Even when things are working well, we have the clattering of the chain as the percussion section of our rolling orchestra. It is important to learn what the base level or “normal” noise is on your machine. Not only is there normal background bicycle noise, the timbre will vary from bike to bike. Carbon fiber tubing produces a different amplification than a steel frame, not unlike the difference between the warm tones of an Ovation® acoustic guitar contrasted to the amplified screaming of a Fender® electric guitar.
We are limited in the ability to hear. Humans are considered to have an ability to hear vibrations in the air between 20 hertz and 20,000 hertz. We cannot hear sounds that are lower then 20 hertz or higher than 20,000 hertz, though some animals can. Bats are capable of hearing higher frequencies, and whales and dogs can hear sounds below the 20 hertz range. Still, as a rule, assume that if we cannot hear something it is, most likely, not a problem. However, be aware of our limitations and changes. As we age, it is not uncommon to develop hearing loss, especially at higher frequencies. If a customer tells you there is a noise, do not assume they are hearing things!
The sense of hearing is based on vibrations, transmitted through bones in our ears. These are very small bits of hardware, known as the malleus, incus, and stapes (known here as the “pedal.” You may know the stapes as the “stirrup,” but equestrian nomenclature will not be used in this corner; at least not on my watch). An old mechanic’s trick is to use vibrations transmitted through solids directly to the inner ear. A screwdriver or similar tool is placed against the part suspected of creaking. The larger handle end is pressed against the skull next to the outer ear, while the noisy bicycle parts are worked or stressed.
Taste is so closely tied to smell I will address them both at once. Besides determining the direction of the coffee and donuts, taste and smell can be helpful in determining the contents of chemical blends, such as in lubricants and solvents. Compared to our canine friends, our nasal passages are not so finely tuned, nor our noses as long. However, the human nose is still quite sensitive.

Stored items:
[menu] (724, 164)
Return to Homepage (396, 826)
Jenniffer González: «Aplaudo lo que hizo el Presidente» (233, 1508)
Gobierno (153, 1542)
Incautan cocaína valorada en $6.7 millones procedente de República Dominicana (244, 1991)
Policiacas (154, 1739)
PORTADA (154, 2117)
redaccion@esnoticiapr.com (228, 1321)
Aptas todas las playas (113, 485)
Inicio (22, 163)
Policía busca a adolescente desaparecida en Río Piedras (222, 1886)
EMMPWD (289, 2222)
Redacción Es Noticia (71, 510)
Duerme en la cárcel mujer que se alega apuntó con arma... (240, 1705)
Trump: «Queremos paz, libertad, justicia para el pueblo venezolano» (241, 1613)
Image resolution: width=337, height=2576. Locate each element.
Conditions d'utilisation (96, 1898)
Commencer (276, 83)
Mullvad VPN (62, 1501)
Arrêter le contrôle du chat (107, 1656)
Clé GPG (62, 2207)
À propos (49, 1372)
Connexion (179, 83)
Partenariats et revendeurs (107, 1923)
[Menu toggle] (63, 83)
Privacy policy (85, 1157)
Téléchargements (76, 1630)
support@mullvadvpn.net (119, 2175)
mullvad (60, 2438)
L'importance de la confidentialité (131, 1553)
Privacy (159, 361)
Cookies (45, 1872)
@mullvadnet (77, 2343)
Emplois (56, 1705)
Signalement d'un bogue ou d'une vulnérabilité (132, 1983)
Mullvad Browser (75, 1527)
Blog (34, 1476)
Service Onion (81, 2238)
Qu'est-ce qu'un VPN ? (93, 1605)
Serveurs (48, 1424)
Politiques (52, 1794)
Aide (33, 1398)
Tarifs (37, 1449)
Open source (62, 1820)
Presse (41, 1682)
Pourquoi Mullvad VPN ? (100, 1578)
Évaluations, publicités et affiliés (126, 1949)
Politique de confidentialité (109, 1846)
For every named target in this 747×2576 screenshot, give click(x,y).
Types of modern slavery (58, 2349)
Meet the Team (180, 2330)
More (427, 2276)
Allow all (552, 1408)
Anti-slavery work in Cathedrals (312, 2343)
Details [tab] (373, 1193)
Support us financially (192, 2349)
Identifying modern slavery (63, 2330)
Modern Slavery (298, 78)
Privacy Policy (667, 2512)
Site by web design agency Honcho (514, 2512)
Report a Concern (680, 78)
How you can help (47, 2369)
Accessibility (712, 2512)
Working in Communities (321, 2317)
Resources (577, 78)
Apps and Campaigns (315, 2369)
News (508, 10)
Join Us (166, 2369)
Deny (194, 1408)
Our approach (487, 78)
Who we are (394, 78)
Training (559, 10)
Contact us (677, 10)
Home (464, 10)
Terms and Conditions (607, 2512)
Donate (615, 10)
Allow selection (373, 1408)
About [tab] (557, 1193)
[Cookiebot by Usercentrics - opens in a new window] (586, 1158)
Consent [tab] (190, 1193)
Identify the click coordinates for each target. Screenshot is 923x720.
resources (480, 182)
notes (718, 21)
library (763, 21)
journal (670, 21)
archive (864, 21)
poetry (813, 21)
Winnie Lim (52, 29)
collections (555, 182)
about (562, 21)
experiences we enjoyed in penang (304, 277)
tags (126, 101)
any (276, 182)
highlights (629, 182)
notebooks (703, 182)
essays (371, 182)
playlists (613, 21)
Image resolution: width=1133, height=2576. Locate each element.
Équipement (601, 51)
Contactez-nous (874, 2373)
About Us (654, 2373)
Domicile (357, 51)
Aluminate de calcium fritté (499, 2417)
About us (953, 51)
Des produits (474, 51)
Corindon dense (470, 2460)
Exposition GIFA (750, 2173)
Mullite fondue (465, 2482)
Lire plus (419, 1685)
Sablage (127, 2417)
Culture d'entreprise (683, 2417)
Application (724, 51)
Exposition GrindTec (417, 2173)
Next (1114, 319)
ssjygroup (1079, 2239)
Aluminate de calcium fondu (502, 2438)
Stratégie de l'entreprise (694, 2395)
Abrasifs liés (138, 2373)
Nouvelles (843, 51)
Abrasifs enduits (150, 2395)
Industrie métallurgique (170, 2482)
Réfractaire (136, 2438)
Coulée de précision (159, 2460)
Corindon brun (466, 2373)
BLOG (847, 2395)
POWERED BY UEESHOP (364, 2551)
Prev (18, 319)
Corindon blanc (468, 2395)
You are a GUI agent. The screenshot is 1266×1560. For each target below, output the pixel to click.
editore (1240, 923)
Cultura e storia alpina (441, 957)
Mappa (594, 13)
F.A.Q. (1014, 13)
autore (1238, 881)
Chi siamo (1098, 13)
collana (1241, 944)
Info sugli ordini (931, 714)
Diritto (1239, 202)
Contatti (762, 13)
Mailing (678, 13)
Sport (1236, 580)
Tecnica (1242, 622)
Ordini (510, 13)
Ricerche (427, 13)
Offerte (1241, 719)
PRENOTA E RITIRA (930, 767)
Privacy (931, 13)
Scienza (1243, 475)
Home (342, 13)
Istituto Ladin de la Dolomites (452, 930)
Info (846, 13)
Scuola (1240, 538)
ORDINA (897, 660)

> _SET OF TASKS_:
1. Using the passage on a mechanic's senses, decide whether each statement agrees with it: (a) people can hear vibrations in the air from 20 hertz to 20,000 hertz; (b) bats can hear sounds below 20 hertz; (c) in the screwdriver trick, the handle end is pressed against the skull beside the outer ear. Answer yes or no for each and quote the words that settle it.
2. Extend the passage on a mechanic's senses beyond its final sentence.

> _EXERCISE RESULTS_:
1.
(a) Yes: "Humans are considered to have an ability to hear vibrations in the air between 20 hertz and 20,000 hertz."
(b) No: "Bats are capable of hearing higher frequencies, and whales and dogs can hear sounds below the 20 hertz range."
(c) Yes: "The larger handle end is pressed against the skull next to the outer ear"

2.
Our sensation of taste and smell are said to reside in the brain and mind. The taste buds on the pores of the tongue respond to molecules of chemicals, giving us the so-called five taste sensations: salty, sour, sweet, bitter and umami. Our taste receptors are connected to sensory neurons that lead back to the brain. It is also said the memory of smells and taste are the most powerful. What experienced mechanic cannot recall shops and work of earlier times when exposed to WD-40, LPS-9, Tri-flow, Sturmey-Archer hub oil? Do not put these fluids in your mouth to taste them; however, with experience, the sense of smell can be useful to help determine the presence of certain chemicals in solvents or sprays.
Aromatic hydrocarbons such as toluene and xylene can be identified by their smell. An astringent smell may indicate the presence of caustic chemicals, which may damage the finish of aluminum. Strong alkaline solvents can etch the aluminum.
In this article, mechanics’ use of their senses of sight, hearing, feel, taste and smell were reviewed. There are situations where we may find something or seem to sense something, yet there is no clear explanation for the intuition. Rather then seeking a deeper solution, you may hear someone say that their “sixth sense” was the source of the impression. To my way of thinking, their sensory inputs were unconsciously processed, but they cannot remember the source of the sensation.
Simply put, stay awake and pay attention. Don’t try to “be one with the bike.” Be better than the bike. Use all of your senses.